WORK REQUIRED. Carry over every entry exactly as it appears in the records.
==========
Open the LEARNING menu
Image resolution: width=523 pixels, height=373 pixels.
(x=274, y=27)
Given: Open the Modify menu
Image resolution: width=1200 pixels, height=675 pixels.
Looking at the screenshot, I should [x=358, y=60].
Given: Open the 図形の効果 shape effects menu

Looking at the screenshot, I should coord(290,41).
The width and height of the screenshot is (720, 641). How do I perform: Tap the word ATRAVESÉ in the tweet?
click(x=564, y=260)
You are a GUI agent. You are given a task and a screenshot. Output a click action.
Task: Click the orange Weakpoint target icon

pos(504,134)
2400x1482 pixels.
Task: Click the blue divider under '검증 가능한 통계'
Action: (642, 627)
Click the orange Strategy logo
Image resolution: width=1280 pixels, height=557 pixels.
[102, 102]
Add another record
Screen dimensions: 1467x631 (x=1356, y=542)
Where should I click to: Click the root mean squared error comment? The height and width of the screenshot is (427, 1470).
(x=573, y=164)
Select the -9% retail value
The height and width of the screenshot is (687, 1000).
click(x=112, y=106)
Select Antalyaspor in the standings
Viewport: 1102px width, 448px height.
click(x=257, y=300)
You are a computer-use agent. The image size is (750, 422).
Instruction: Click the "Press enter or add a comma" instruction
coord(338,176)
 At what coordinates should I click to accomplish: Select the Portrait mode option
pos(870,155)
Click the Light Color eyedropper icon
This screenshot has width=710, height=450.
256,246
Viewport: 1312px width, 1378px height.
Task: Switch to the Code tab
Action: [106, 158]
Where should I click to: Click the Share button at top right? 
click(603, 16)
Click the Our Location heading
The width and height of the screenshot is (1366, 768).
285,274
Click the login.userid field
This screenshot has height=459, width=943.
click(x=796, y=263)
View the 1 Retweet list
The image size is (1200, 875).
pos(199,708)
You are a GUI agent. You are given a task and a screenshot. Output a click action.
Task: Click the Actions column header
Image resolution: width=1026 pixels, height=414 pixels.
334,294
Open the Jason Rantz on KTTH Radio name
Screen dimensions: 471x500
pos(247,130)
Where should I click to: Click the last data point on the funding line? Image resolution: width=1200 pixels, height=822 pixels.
==========
SOLUTION TO THIS PROBLEM.
Open the LEARNING menu
Image resolution: width=523 pixels, height=373 pixels.
(x=274, y=27)
Given: Open the Modify menu
Image resolution: width=1200 pixels, height=675 pixels.
Looking at the screenshot, I should [x=358, y=60].
Given: Open the 図形の効果 shape effects menu

Looking at the screenshot, I should coord(290,41).
The width and height of the screenshot is (720, 641). How do I perform: Tap the word ATRAVESÉ in the tweet?
click(x=564, y=260)
You are a GUI agent. You are given a task and a screenshot. Output a click action.
Task: Click the orange Weakpoint target icon

pos(504,134)
2400x1482 pixels.
Task: Click the blue divider under '검증 가능한 통계'
Action: (642, 627)
Click the orange Strategy logo
Image resolution: width=1280 pixels, height=557 pixels.
[102, 102]
Add another record
Screen dimensions: 1467x631 (x=1356, y=542)
Where should I click to: Click the root mean squared error comment? The height and width of the screenshot is (427, 1470).
(x=573, y=164)
Select the -9% retail value
The height and width of the screenshot is (687, 1000).
click(x=112, y=106)
Select Antalyaspor in the standings
Viewport: 1102px width, 448px height.
click(x=257, y=300)
You are a computer-use agent. The image size is (750, 422).
Instruction: Click the "Press enter or add a comma" instruction
coord(338,176)
 At what coordinates should I click to accomplish: Select the Portrait mode option
pos(870,155)
Click the Light Color eyedropper icon
This screenshot has width=710, height=450.
256,246
Viewport: 1312px width, 1378px height.
Task: Switch to the Code tab
Action: [106, 158]
Where should I click to: Click the Share button at top right? 
click(603, 16)
Click the Our Location heading
The width and height of the screenshot is (1366, 768).
285,274
Click the login.userid field
This screenshot has height=459, width=943.
click(x=796, y=263)
View the 1 Retweet list
The image size is (1200, 875).
pos(199,708)
You are a GUI agent. You are given a task and a screenshot. Output a click action.
Task: Click the Actions column header
Image resolution: width=1026 pixels, height=414 pixels.
334,294
Open the Jason Rantz on KTTH Radio name
Screen dimensions: 471x500
pos(247,130)
Where should I click to: Click the last data point on the funding line? Image resolution: width=1200 pixels, height=822 pixels.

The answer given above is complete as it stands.